• Input for this task
----------------------------------------
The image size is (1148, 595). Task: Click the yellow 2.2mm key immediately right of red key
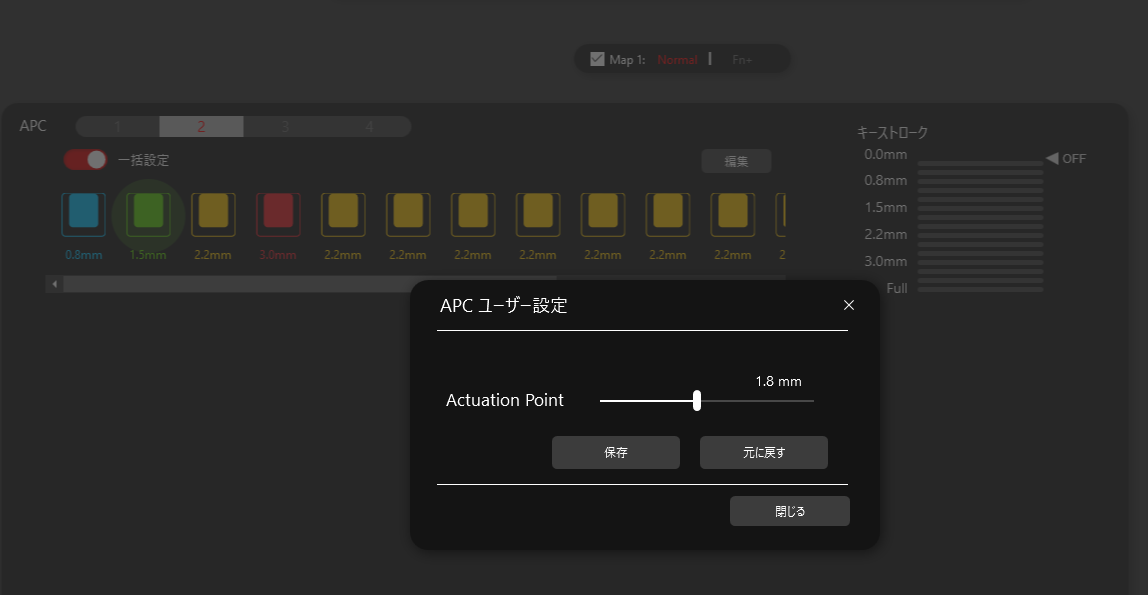(x=343, y=212)
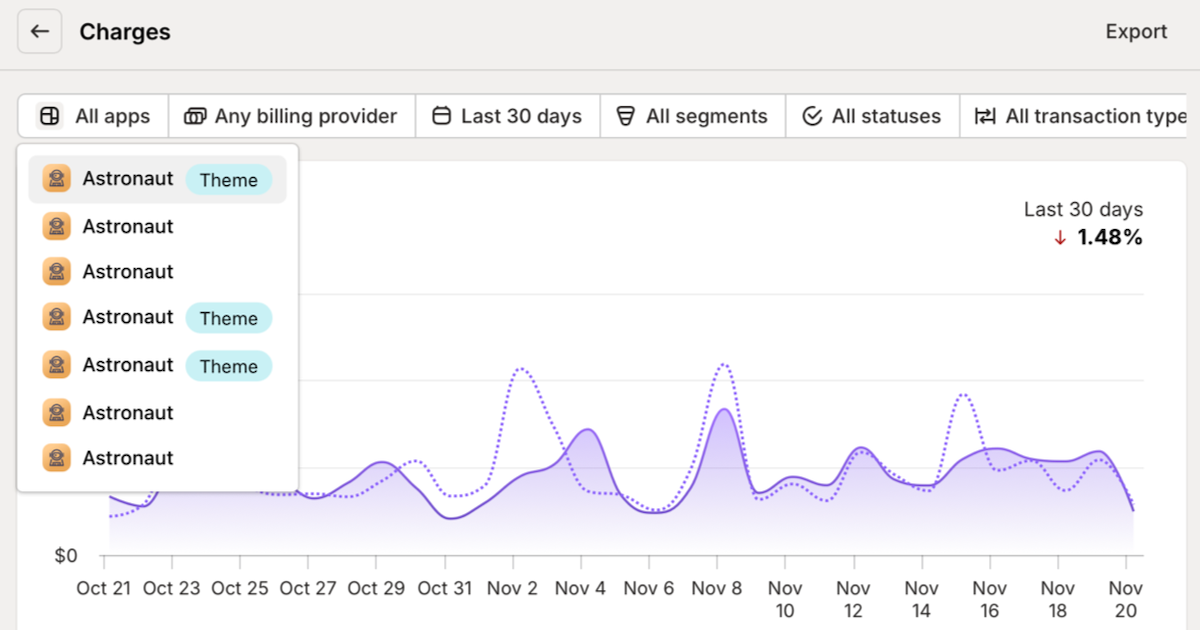Click the Export button
Image resolution: width=1200 pixels, height=630 pixels.
(x=1136, y=32)
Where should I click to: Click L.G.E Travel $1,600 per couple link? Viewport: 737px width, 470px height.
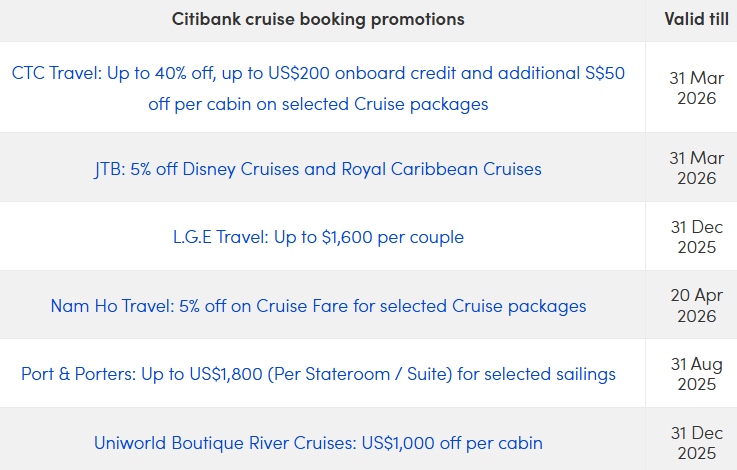(x=318, y=237)
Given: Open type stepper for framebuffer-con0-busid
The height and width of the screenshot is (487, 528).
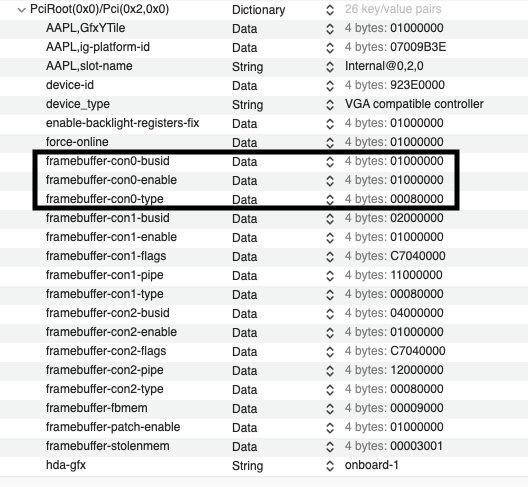Looking at the screenshot, I should point(330,162).
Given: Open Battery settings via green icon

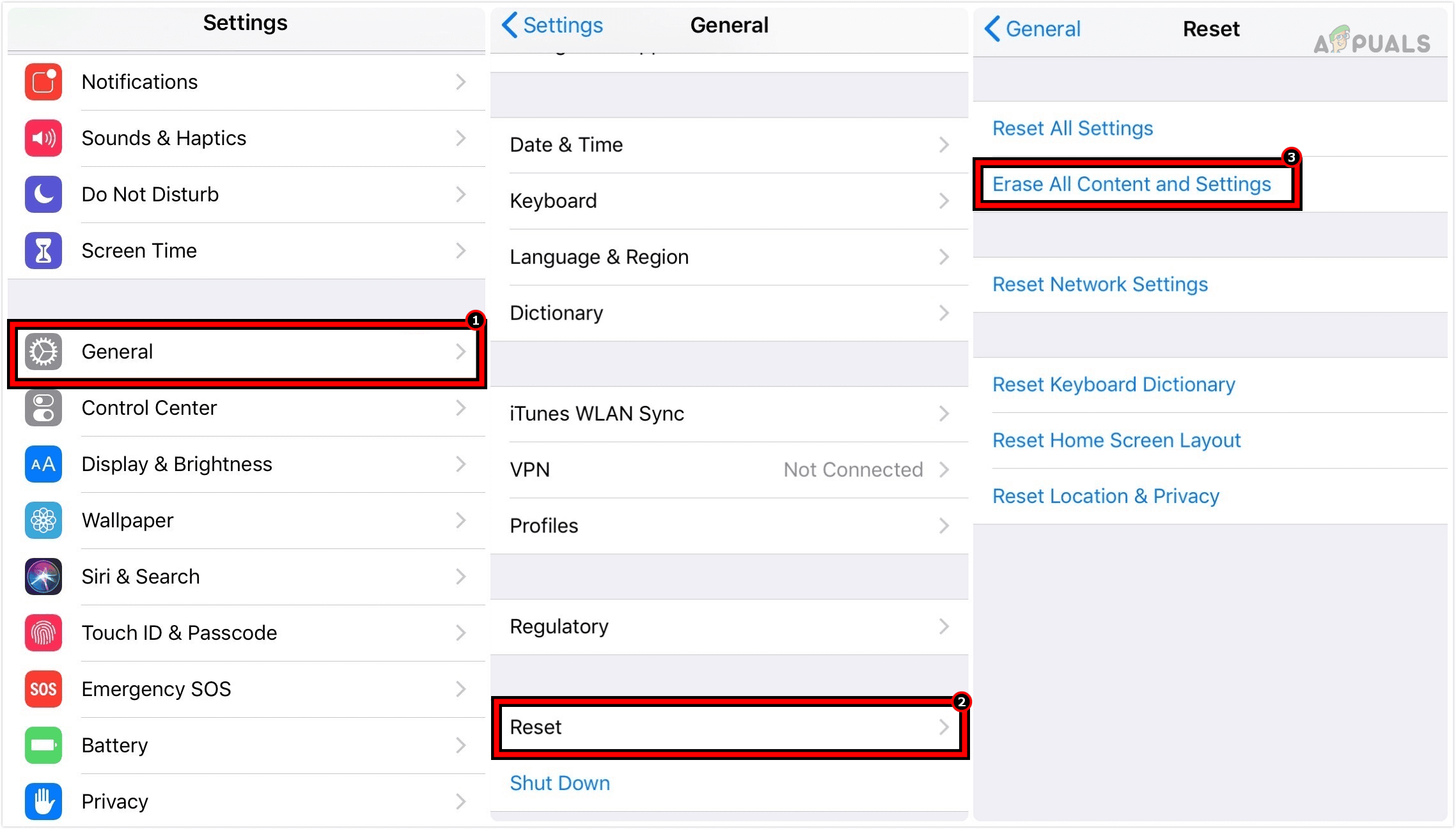Looking at the screenshot, I should pyautogui.click(x=42, y=745).
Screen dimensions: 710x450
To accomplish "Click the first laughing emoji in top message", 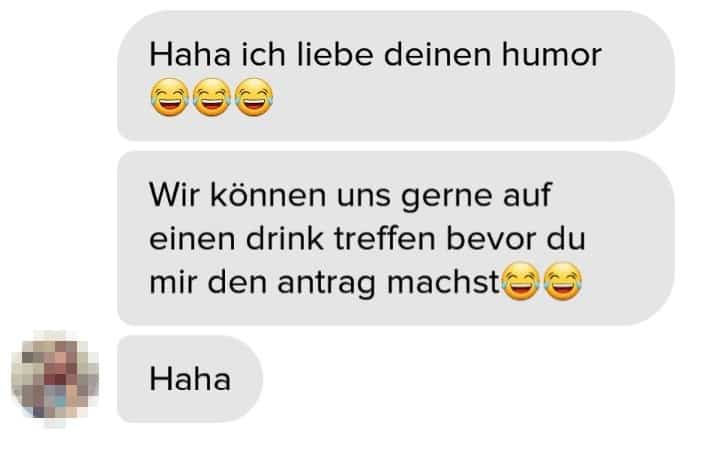I will coord(169,97).
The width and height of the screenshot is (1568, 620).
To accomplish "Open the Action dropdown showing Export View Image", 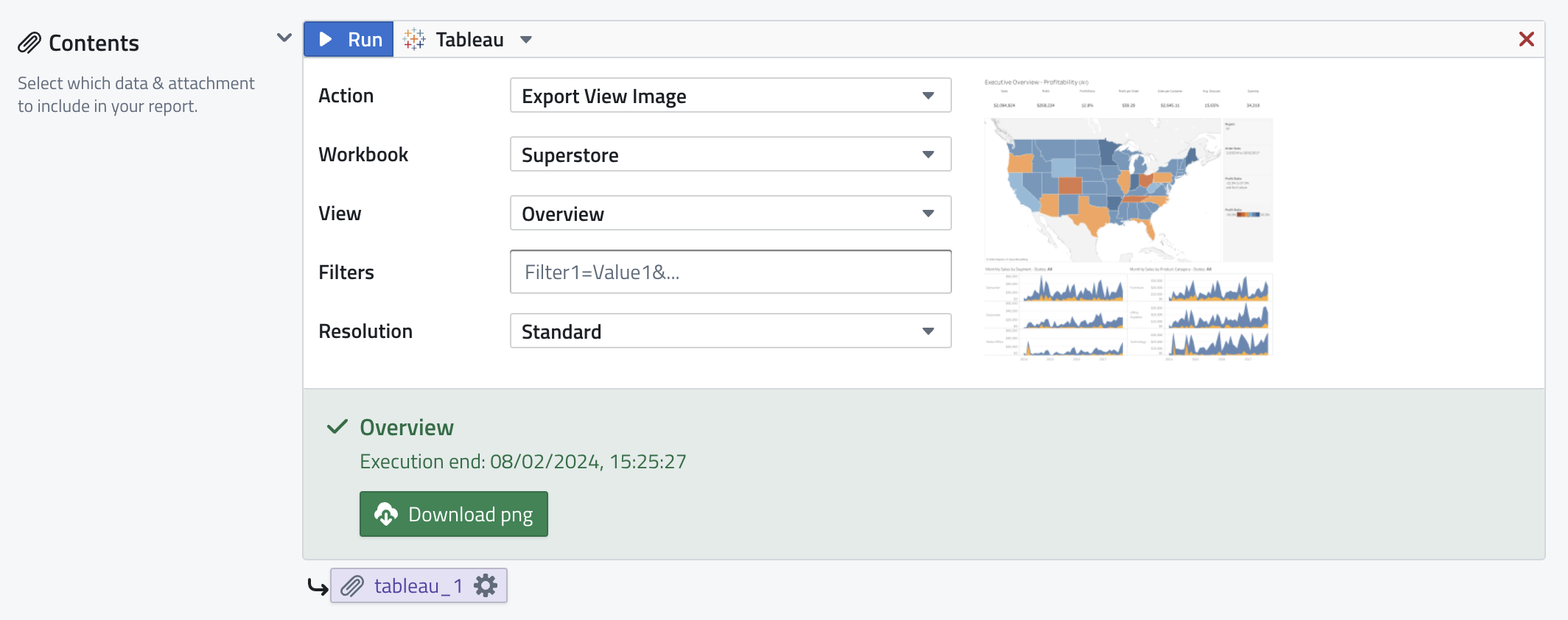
----------------------------------------
• What you have to do
Output only the lines running from the top of the data above to the line with "Given: Open type", inclusive, word for word and without pictures.

• The completed task
The image size is (1148, 595). Task: Click the yellow 2.2mm key immediately right of red key
(x=343, y=212)
Click the Export button
Image resolution: width=1200 pixels, height=630 pixels.
(x=1136, y=32)
Where should I click to: Click L.G.E Travel $1,600 per couple link? Viewport: 737px width, 470px height.
(x=318, y=237)
Given: Open type stepper for framebuffer-con0-busid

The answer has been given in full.